Soal dan Tugas ->
#1 Menurut teks tentang Al-Hasan dan Mu'awiyah, pada umur berapa Al-Hasan meninggal?
#2 Teruskan teks tentang Al-Hasan dan khilafah Mu'awiyah, mulai sesudah kalimat terakhirnya.

Teks Bacaan ->
┌──
Adapun Ahlus Sunnah yang beriman dengan kenabian “kakek Al-Hasan”
shallallahu ‘alaihi wa sallam berpendapat bahwa perdamaian dan bai’at
beliau kepada Mu’awiyah radhiyallahu ‘anhu adalah salah satu bukti
kenabian beliau shallallahu ‘alaihi wa sallam dan amal terbesar Al-Hasan
serta mereka bergembira dengannya kemudian menganggap AlHasan yang
memutihkan wajah kaum mukminin.
Demikianlah khilafah Mu’awiyah
berlangsung dengan persatuan kaum muslimin karena Allah Subhanahu wa
Ta ‘ala dengan sebab pengorbanan Al-Hasan bin Ali radhiyallahu ‘anhu
yang besar yang dia -demi Allah- lebih berhak terhadap khilafah daripada
Mu’awiyah radhiyallahu ‘anhu sebagaimana yang dikatakan oleh Abu Bakar
Ibnul Arabi dan para ulama. Semoga Allah meridlai seluruh para shahabat
Rasulullah shallallahu ‘alaihi wa sallam. Pada tahun ke 10 masa khilafah
Mu’awiyah meninggallah Al-Hasan radhiyallahu `anhu pada umur 47 tahun.
└──
Catatan Data ->
┌──
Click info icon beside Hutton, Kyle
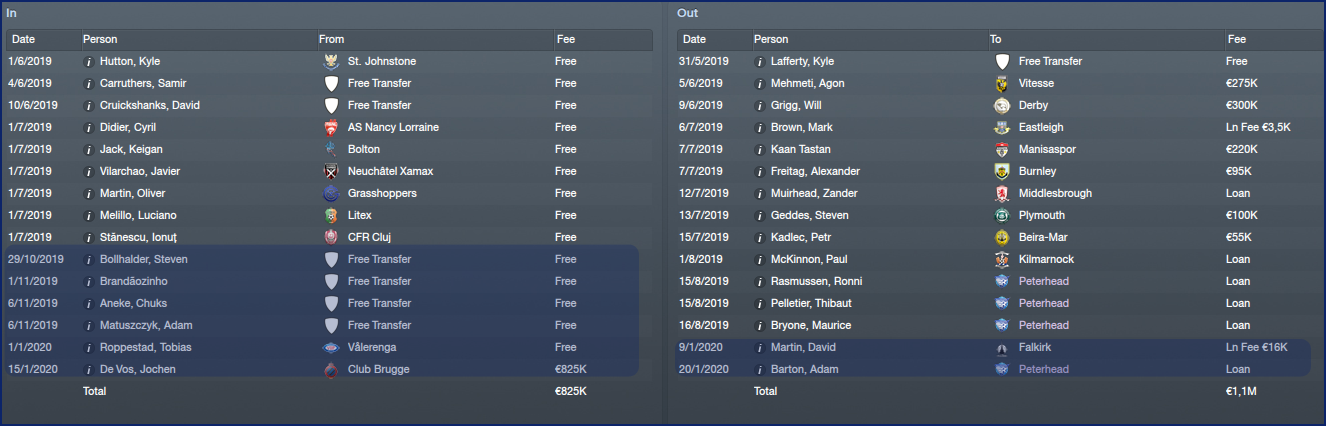Screen dimensions: 1326x426 click(x=89, y=61)
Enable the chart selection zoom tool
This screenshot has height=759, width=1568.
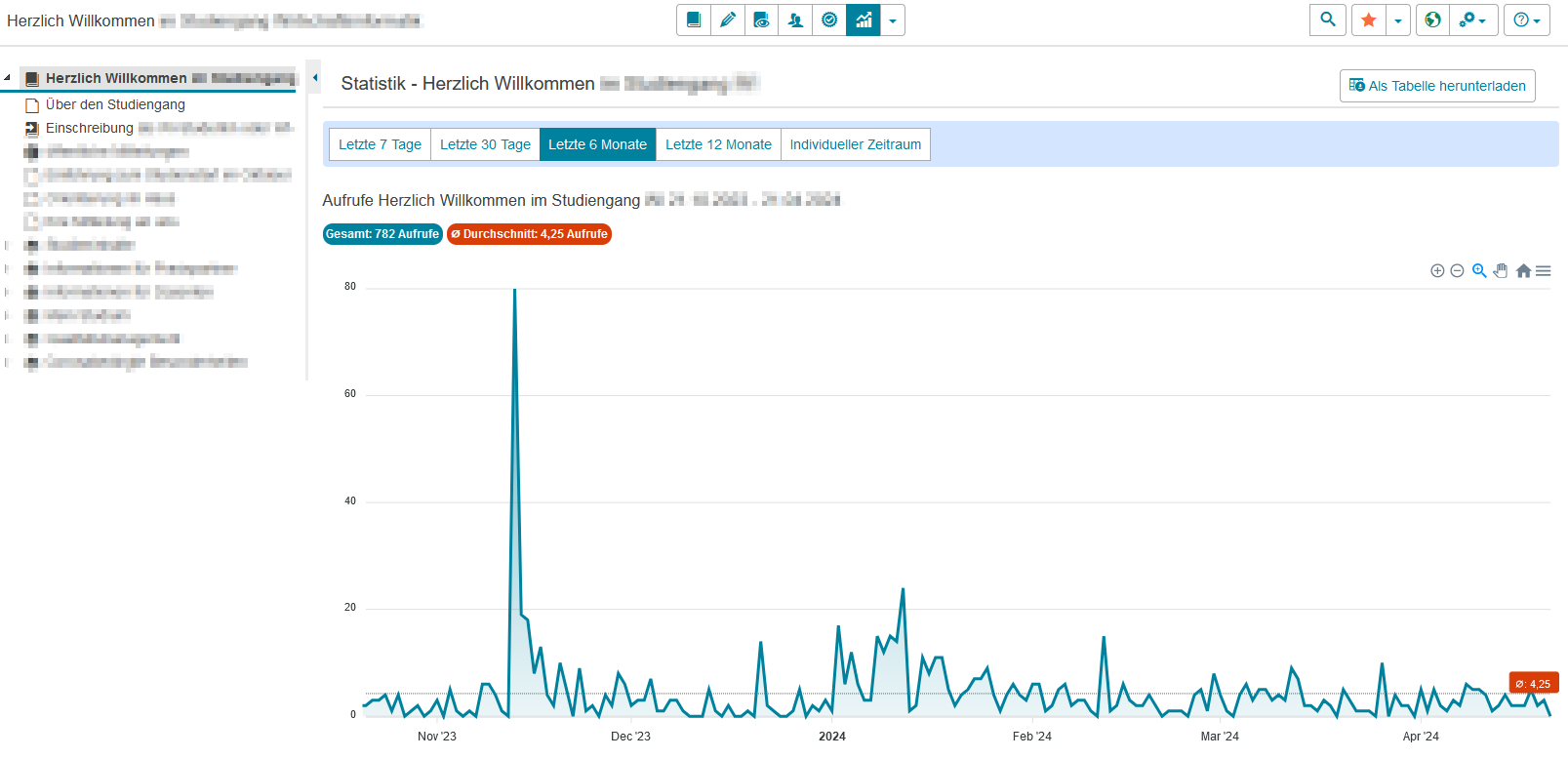(x=1479, y=271)
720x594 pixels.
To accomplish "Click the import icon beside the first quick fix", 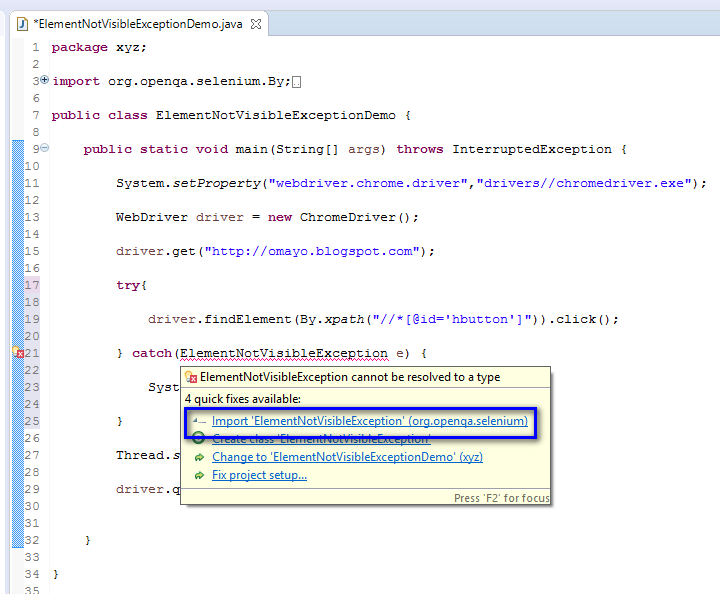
└──
Jawaban ->
#1 Pada umur 47 tahun.

#2
Dan ini yang dianggap shahih oleh Ibnu Katsir, sedangkan yang masyhur
adalah 49 tahun. Wallahu A’lam bish-Shawab. Ketika beliau diperiksa oleh
dokter, maka dia mengatakan bahwa Al-Hasan radhiyallahu ‘anhu meninggal
karena racun yang memutuskan ususnya. Namun tidak diketahui dalam
sejarah siapa yang membunuhnya. Adapun ucapan Rafidlah yang menuduh
pihak Mu’awiyah sebagai pembunuhnya sama sekali tidak dapat diterima
sebagaimana dikatakan oleh Ibnul ‘Arabi dengan ucapannya:
“Kami mengatakan bahwa hal ini tidak mungkin karena dua hal:
Pertama, bahwa dia (Mu’awiyah) sama sekali tidak mengkhawatirkan
kejelekan apapun dari Al-Hasan karena beliau telah menyerahkan urusannya
kepada Mu’awiyah. Yang kedua, hal ini adalah perkara ghaib yang tidak
ada yang mengetahuinya kecuali Allah, maka bagaimana mungkin
menuduhkannya kepada salah seorang makhluk-Nya tanpa bukti pada zaman
yang berjauhan yang kita tidak dapat mudah percaya dengan nukilan
seorang penukil dari kalangan pengikut hawa nafsu (Syi’ ah). Dalam
keadaan fitnah dan Ashabiyyah, setiap orang akan menuduh lawannya dengan
tuduhan yang tidak semestinya, maka tidak mungkin diterima kecuali dari
seorang yang bersih dan tidak didengar darinya kecuali keadilan.”
(Lihat Al-Awashim minal Qawashim hal. 213-214)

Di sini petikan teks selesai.